■ Work task: If a picture appears in the records below, drop it, and reproduce everything else exactly.

■ Records to use:

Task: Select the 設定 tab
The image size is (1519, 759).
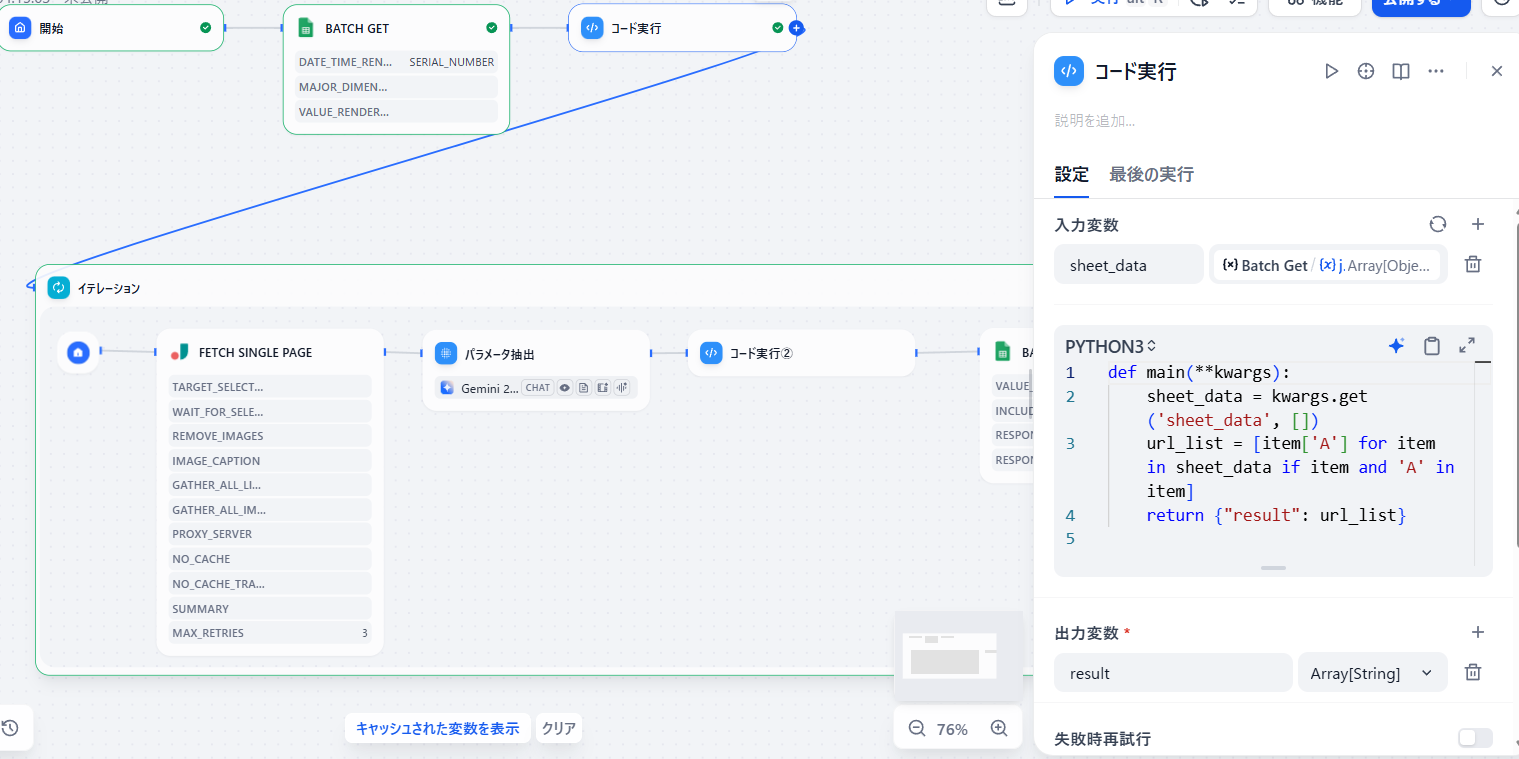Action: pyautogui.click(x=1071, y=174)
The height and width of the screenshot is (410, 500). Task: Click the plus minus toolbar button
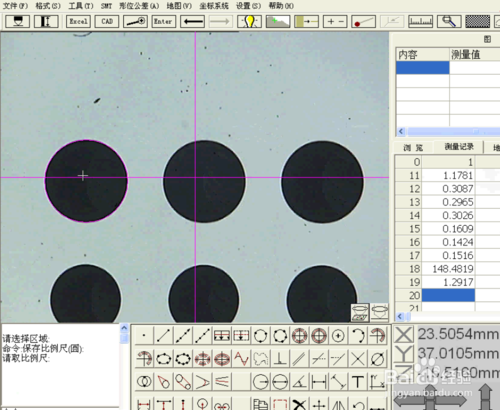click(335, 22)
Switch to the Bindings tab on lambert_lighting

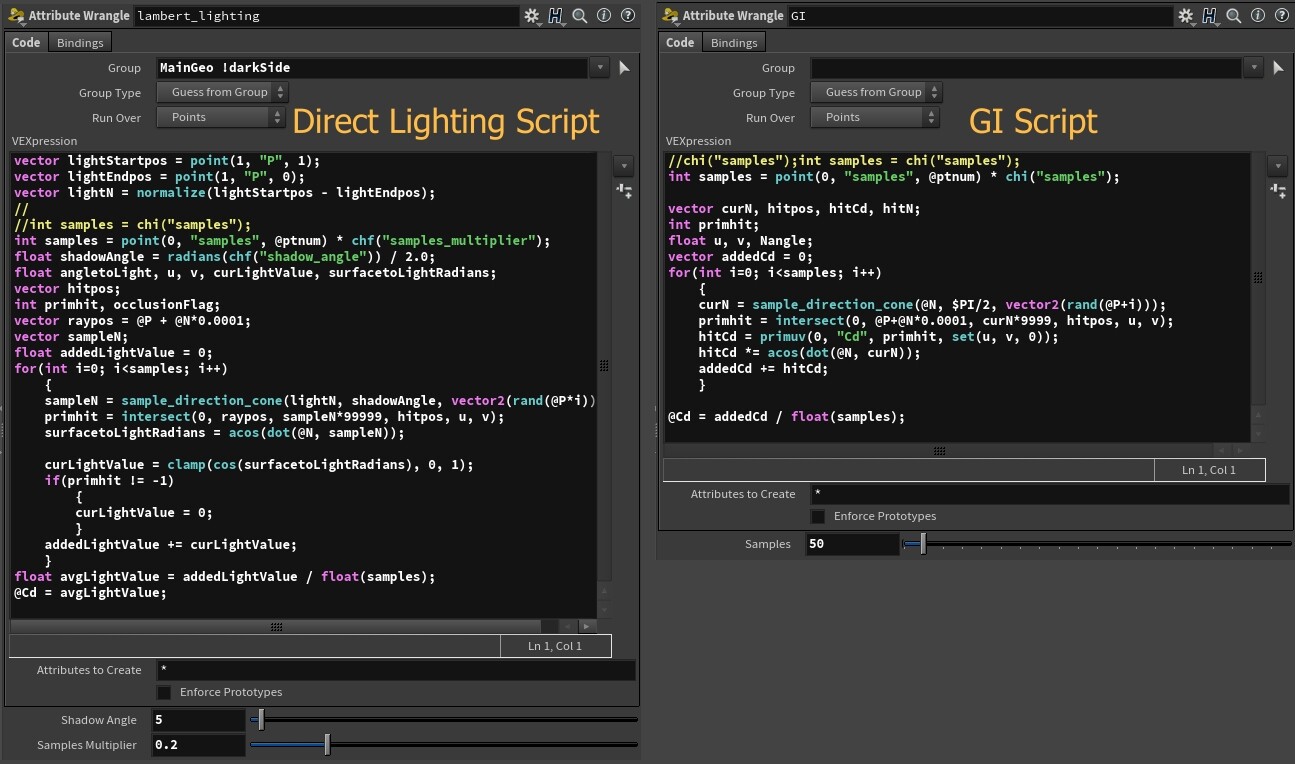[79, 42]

■ Finished task:
Task: Select the 設定 tab
The image size is (1519, 759).
Action: pyautogui.click(x=1071, y=174)
The height and width of the screenshot is (410, 500). Task: Click the plus minus toolbar button
click(335, 22)
Switch to the Bindings tab on lambert_lighting

[79, 42]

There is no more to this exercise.